6. Fünfmal Obst und Gemüse
Wie es der Begriff schon andeutet empfehlen Ernährungsexperten fünf Portionen an Obst und Gemüse pro Tag. Idealerweise aufgeteilt in zwei Portionen Obst und drei Portionen Gemüse. Dabei entspricht eine Portion einer geballten Faust. Ein Tipp wäre die gewünschten Portionen teils zu einem Smoothie zuzubereiten und das ohne weitere Süßungsmittel.

7. Regelmäßig und vernünftig essen
Der regelmäßige Verzehr von Mahlzeiten ist auch ein grundlegender Baustein der gesunden Ernährung. Beim Überspringen von diesen tuen Sie sich selbst keinen Gefallen. Denn dies führt dazu, dass Ihr Hunger unkontrollierter wird und Sie folglich mehr konsumieren. Kleine Snacks zwischendurch können Ihnen helfen den Hunger zu dämpfen.
Teilen Sie Ihre Mahlzeiten lieber auf fünf kleinere auf statt, wie üblich, drei. So ist es auch möglich vielseitiger zu essen.
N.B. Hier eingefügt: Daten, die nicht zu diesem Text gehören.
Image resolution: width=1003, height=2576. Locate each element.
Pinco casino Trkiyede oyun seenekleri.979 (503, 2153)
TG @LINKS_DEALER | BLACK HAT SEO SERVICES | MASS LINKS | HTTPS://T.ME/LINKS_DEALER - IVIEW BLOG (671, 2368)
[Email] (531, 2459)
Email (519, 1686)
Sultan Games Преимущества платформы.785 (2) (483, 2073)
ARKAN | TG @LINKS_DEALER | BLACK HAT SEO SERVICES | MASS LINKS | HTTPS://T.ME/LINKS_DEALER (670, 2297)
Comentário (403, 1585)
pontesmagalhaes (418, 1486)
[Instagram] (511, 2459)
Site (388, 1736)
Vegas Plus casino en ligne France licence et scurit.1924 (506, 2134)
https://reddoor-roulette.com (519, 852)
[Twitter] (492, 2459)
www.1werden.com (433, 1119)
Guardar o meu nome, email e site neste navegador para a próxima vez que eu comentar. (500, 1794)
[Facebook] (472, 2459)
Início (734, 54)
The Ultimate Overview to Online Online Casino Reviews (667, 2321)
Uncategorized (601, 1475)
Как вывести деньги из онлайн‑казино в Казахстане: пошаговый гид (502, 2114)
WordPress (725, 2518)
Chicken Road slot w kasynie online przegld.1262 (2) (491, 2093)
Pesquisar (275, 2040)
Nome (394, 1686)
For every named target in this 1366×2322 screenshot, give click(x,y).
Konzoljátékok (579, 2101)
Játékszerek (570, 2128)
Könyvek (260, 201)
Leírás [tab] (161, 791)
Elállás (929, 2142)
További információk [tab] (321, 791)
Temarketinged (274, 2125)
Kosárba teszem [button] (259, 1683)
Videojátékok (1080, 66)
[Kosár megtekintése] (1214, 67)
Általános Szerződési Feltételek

Eine ruhige und angenehme Atmosphäre fördert das Wohlbefinden und regt zusätzlich zum langsameren essen an.

8. Schonend zubereiten
Um das Maximum an Nährstoffen und Geschmack aus den Lebensmitteln herauszuholen empfiehlt es sich die Speisen bei niedrigen Temperaturen mit wenig Wasser und Fett zu garen.

Die Ausbildung des Ernährungsberaters

Auch wenn diese Tipps einem simpel vorkommen, bedarf es oft an Unterstützung durch einen Ernährungsberater. Das Ziel einer Beratung ist es Patienten den richtigen Umgang mit Nahrung beizubringen und so präventative Maßnahmen einzuleiten.
Sollten Sie selber viel Spaß an einem gesunden Lifestyle haben, wäre eine Ernährungsberater Ausbildung eine gute Gelegenheit sein Hobby zum Beruf zu machen.
Diese kann jederzeit begonnen werden und bietet vielfältige und zukunftsorientierte Berufsaussichten. Da der Beruf des Ernährungscoaches keine geschützte Berufsbezeichnung ist, ist es umso wichtiger bei welchem Institut man seine Ausbildung absolviert. Die Anerkennung durch den QUETHEB e.v. ist ein gutes Merkmal einer anerkannten Ausbildungsstätte.